The EU now recognizes that the continuation of current policies will not deliver on the democratic promise, nor safeguard the stability of the six countries of the Western Balkans (WB6). Russia’s increasing assertiveness in the region has generated a sense of urgency among Western liberal democracies about a policy rethink. This momentum should be used for a truly transformational agenda for the WB6, an agenda that will have to contend with endemic corruption and state capture.
Several elements are coming together to make this a favorable moment for a reset of EU-WB6 relations. A sense of unease in EU capitals about looming instability in the region might translate into a more strategic and political approach. The European Commission will be under new leadership in 2019 and should be tasked with a comprehensive enlargement policy review. The U.K. might use Brexit to act outside the constraints of the EU in supporting the region’s Euro-Atlantic integration. The Commission’s WB6 Strategy adopted in February 2018 provides useful building blocks for a new approach and a diagnosis of what has gone wrong in years of declining democratic standards across the region. The EU, its member states, and other liberal democracies must refocus their efforts in the region towards democratic transformation.

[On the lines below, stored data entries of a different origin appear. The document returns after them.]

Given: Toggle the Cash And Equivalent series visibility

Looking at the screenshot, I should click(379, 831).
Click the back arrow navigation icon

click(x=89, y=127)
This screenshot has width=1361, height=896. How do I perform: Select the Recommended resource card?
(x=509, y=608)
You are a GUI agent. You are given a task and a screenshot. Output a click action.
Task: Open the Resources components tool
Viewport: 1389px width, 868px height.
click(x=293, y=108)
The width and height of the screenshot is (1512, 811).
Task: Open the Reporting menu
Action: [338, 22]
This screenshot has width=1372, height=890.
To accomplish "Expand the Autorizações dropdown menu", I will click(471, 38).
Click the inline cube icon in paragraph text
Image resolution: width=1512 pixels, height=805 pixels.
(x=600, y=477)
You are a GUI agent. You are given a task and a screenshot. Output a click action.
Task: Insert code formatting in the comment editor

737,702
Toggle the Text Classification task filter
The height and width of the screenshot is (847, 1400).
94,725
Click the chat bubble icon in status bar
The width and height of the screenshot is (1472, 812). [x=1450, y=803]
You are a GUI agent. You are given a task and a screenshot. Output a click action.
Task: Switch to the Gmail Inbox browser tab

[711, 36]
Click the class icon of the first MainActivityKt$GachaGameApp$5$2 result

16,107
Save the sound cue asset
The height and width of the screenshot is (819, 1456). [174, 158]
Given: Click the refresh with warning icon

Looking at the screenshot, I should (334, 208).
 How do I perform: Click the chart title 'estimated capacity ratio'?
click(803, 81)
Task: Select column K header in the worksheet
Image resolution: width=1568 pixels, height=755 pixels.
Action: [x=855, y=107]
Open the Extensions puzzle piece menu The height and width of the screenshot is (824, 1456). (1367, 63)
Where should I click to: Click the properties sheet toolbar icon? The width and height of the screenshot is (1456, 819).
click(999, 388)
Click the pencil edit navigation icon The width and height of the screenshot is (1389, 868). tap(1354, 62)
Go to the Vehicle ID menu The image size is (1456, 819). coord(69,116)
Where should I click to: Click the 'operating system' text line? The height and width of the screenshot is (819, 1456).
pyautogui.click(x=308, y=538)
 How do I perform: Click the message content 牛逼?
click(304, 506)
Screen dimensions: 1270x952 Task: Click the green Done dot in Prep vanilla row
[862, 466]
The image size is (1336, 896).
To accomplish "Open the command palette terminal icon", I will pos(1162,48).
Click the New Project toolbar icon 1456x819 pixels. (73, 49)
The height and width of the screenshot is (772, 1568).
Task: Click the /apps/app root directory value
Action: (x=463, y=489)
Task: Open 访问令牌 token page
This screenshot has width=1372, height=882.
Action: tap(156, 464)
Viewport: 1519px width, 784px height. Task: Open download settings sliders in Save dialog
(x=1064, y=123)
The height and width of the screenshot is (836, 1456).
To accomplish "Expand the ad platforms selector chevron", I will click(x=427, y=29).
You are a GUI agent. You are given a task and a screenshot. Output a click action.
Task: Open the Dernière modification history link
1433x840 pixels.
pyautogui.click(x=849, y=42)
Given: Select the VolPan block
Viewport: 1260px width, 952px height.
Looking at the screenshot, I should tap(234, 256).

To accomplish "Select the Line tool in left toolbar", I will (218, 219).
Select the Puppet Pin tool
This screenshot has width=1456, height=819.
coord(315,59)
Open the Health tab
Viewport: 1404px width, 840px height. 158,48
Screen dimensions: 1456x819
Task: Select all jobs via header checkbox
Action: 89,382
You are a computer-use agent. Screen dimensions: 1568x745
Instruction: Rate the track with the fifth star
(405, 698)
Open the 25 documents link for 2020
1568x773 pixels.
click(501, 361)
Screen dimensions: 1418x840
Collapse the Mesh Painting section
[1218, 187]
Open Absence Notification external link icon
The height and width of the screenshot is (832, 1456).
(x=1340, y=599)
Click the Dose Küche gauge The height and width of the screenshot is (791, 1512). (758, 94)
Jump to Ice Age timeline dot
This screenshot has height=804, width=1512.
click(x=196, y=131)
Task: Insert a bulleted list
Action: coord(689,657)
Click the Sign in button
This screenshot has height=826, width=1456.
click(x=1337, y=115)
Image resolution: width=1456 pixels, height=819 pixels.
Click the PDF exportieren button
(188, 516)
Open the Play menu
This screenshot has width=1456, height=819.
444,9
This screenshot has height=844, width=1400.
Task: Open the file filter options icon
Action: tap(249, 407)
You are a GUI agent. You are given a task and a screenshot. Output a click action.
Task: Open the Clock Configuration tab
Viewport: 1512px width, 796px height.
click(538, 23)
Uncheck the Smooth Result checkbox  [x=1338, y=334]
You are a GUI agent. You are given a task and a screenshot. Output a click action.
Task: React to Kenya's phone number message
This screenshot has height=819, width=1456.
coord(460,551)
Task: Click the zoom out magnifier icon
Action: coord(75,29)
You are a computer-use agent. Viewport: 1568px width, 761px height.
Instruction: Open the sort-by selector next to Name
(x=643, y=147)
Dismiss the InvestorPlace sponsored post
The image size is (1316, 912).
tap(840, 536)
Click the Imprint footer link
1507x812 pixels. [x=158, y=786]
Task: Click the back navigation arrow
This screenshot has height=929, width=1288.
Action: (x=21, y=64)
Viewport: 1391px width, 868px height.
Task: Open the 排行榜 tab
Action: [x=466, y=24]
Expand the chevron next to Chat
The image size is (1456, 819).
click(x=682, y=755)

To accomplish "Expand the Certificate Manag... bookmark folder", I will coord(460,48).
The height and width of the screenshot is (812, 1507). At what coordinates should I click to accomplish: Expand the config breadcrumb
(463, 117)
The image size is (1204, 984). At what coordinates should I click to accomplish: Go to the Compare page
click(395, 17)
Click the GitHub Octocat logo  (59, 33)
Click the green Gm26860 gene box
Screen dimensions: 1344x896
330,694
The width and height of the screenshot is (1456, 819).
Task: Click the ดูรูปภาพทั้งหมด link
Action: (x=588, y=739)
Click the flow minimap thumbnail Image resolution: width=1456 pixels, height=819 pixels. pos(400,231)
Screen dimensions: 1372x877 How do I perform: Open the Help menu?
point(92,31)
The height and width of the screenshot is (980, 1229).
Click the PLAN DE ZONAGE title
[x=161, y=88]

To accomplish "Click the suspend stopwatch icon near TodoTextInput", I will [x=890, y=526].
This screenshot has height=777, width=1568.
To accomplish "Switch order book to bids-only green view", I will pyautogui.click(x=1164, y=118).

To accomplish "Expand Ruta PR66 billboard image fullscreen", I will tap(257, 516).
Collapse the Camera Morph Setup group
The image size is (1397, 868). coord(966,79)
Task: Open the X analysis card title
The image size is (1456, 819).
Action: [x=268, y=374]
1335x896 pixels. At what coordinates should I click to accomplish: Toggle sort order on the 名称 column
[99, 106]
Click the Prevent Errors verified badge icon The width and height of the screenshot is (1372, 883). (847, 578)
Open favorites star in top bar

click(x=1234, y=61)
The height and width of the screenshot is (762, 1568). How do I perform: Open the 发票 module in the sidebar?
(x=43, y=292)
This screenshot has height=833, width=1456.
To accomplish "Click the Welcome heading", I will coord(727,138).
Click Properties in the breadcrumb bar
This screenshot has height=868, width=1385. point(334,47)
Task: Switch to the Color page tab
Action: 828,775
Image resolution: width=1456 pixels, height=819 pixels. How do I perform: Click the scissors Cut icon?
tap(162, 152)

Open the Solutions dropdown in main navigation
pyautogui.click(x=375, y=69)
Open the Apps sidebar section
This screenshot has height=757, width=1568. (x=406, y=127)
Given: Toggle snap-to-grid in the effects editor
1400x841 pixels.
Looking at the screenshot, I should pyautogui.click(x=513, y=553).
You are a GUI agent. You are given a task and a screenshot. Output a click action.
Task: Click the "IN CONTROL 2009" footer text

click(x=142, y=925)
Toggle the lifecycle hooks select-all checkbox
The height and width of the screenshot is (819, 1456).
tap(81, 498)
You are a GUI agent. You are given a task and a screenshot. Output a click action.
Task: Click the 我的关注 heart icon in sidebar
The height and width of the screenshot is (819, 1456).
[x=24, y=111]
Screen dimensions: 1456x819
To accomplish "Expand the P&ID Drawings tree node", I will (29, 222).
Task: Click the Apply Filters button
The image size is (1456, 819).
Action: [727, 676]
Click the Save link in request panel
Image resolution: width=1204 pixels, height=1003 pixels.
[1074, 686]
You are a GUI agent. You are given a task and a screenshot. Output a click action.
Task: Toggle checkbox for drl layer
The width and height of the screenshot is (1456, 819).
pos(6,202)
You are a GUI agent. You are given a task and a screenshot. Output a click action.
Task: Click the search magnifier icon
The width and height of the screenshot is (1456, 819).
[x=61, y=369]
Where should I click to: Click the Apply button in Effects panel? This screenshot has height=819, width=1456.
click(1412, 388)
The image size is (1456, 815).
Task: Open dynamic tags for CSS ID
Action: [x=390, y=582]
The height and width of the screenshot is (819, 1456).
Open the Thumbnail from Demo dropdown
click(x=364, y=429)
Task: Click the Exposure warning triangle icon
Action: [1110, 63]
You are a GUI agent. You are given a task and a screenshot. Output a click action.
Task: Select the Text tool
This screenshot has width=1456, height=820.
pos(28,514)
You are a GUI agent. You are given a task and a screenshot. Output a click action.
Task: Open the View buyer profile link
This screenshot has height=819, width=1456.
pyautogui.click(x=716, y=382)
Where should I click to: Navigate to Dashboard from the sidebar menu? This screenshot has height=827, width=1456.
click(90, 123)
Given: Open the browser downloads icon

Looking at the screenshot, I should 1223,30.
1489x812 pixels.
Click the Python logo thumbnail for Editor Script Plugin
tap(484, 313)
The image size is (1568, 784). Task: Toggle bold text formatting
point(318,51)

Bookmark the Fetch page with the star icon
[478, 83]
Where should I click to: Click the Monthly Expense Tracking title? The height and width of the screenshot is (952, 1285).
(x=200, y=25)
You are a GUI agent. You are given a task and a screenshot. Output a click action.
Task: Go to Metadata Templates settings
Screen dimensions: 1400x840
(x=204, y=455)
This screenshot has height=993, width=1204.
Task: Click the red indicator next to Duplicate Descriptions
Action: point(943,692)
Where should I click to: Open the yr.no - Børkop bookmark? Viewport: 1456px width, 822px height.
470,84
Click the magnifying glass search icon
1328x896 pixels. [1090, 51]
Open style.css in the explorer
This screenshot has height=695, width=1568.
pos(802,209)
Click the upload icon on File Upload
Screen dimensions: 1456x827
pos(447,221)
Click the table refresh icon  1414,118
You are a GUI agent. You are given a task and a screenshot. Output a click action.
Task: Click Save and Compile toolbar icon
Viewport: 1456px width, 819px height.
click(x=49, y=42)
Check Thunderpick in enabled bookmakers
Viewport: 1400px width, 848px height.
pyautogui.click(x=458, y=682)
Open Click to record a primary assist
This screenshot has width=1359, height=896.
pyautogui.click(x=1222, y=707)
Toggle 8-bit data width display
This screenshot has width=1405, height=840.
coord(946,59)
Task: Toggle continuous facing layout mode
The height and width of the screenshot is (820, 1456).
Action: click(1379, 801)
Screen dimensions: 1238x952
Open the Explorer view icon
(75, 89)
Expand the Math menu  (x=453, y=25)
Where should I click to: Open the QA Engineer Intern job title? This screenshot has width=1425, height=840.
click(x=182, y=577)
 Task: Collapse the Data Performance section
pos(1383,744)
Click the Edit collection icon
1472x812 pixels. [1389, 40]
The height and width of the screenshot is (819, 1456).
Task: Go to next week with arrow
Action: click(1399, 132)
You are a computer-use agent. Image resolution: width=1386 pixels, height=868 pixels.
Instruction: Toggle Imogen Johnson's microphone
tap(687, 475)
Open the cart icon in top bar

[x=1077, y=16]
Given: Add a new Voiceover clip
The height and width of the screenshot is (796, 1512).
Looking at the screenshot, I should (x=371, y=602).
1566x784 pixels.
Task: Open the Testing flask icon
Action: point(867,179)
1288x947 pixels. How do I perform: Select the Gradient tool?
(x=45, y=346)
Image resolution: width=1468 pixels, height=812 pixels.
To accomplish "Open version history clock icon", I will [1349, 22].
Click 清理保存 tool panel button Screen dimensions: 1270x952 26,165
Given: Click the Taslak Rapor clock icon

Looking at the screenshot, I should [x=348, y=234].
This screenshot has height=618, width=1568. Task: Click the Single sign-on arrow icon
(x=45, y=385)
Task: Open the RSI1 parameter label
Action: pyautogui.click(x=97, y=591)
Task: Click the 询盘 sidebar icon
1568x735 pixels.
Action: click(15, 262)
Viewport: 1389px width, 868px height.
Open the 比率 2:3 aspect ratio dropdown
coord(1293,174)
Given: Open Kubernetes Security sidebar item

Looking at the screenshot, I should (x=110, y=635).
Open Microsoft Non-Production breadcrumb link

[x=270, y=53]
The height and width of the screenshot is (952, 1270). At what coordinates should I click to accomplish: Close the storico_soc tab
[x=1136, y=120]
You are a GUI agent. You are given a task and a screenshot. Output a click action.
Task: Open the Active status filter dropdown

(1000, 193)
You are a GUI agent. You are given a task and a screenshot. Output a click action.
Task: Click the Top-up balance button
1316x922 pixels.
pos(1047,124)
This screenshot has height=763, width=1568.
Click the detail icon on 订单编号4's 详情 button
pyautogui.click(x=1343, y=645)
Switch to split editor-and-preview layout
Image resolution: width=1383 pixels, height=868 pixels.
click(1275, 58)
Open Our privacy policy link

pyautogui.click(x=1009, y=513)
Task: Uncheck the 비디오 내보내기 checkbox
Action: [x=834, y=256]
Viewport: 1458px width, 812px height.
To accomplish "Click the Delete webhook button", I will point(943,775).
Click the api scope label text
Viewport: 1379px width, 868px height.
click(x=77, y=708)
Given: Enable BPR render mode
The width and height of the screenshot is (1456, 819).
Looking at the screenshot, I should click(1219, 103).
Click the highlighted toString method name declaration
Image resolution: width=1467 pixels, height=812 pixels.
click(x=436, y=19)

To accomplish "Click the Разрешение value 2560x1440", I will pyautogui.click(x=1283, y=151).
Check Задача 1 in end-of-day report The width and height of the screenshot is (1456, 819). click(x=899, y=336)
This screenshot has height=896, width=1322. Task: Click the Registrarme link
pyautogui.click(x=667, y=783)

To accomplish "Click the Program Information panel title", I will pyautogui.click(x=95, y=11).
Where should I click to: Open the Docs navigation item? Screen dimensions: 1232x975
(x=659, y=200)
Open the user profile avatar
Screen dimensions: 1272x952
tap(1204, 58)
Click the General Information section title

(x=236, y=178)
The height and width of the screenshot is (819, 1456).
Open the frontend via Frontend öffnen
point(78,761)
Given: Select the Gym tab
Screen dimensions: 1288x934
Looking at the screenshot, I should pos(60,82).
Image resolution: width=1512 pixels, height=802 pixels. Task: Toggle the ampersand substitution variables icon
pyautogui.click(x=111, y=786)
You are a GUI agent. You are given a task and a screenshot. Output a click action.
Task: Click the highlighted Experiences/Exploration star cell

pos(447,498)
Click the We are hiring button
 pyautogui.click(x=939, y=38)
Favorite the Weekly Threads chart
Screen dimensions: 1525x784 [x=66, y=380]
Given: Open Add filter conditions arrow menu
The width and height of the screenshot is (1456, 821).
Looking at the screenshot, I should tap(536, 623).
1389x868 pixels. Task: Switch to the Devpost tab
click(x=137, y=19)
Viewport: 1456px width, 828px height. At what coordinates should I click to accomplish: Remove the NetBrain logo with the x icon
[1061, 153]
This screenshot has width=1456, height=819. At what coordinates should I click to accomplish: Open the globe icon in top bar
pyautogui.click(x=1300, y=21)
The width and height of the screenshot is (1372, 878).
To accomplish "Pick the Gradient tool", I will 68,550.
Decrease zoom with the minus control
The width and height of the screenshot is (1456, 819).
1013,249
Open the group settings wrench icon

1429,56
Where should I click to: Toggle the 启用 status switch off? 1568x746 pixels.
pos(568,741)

A reset would also help reframe the enlargement narrative in favor of a transformation narrative and loosen the fixation on dates and deliverables. The moment of accession is not the end-point of processes of democratization and political and institutional reform, nor should it be the end-point of EU support and conditionality.
An enormous investment of resources, policy attention and political capital made over more than two decades is at risk; indeed, for the EU, failure to help the WB6 achieve their full democratic transformation would undermine the central narrative of Europeanization – of a societal, political, and economic transformation driven by the prospect of EU membership.